Province doesn't have to wait on feds: NDP
BC NDP MLA David Eby. ERIC MACKENZIE, 24 HOURS
Following a weekend newspaper report that suggested widespread practice of tax dodging within Metro Vancouver’s real estate market — and an alleged unwillingness by authorities to pursue complaints — B.C.’s finance minister said he’ll urge his federal counterpart to “diligently enforce the law.”
Meanwhile, the opposition housing critic said Sunday the province is simply dragging its heels by asking the feds to take action.
A Globe and Mail report published Saturday quoted multiple area accountants who say they regularly see clients with questionable real estate transactions and hidden foreign income. It also included comments from whistleblowers who suggested law enforcement and the Canada Revenue Agency weren’t interested in investigating.
In response, a statement from Finance Minister Mike de Jong said measures such as the recently introduced, additional 15% property transfer tax that applies to foreign buyers and citizenship disclosure on property purchases “are intended to address a number of the issues raised” in the Globe story.
“Like all taxpayers, I am concerned about allegations that some are not paying their share of taxes. For Canadians to have confidence in the tax system, the CRA must diligently enforce the law,” said de Jong. “I have and will continue to communicate this expectation to Finance Minister (Bill) Morneau and the federal government.”

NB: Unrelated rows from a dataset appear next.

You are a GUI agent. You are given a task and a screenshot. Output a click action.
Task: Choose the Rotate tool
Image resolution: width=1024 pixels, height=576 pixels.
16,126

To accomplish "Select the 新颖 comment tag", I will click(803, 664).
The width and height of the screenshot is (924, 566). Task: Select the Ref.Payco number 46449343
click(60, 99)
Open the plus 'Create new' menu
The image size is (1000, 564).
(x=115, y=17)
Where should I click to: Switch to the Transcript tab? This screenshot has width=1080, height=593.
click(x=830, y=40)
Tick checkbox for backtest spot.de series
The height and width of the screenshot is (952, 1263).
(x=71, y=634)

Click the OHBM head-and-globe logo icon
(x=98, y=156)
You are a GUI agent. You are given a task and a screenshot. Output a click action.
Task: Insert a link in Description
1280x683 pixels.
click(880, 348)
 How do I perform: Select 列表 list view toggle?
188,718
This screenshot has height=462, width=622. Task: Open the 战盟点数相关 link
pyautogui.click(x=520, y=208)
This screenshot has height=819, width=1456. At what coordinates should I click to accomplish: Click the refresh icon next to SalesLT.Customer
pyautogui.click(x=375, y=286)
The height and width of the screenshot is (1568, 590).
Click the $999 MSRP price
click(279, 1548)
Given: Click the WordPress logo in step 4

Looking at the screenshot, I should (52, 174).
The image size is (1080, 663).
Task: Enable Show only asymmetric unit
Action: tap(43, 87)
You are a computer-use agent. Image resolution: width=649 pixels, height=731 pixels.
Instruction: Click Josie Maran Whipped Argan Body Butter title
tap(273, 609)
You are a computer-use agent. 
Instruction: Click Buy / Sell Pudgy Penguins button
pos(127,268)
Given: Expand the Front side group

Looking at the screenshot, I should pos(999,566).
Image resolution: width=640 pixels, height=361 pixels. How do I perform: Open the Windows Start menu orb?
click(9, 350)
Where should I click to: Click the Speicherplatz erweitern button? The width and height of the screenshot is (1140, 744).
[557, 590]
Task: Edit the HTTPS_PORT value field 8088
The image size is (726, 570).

But the NDP’s David Eby said de Jong’s statement was the “closest thing” he’s seen from the province in terms of pressuring Ottawa for a crackdown.
“I’m really worried that the province will not take any action unless the federal government does first, and there’s absolutely no rule, requirement or constitutional limit on the ability of the province to chase down tax evasion, fraud and money laundering,” said Eby.
“If we continue to wait for the federal government to act, I believe that will be the equivalent of doing nothing.”
Eby read from a list of recent “red flags” related to tax evasion, fraud or money laundering within Vancouver real estate, which included B.C.’s Auditor General reporting an “acute” shortage of auditors. Hiring additional auditors and establishing a task force to investigate tax fraud were among “practical things” Eby said the province could pursue.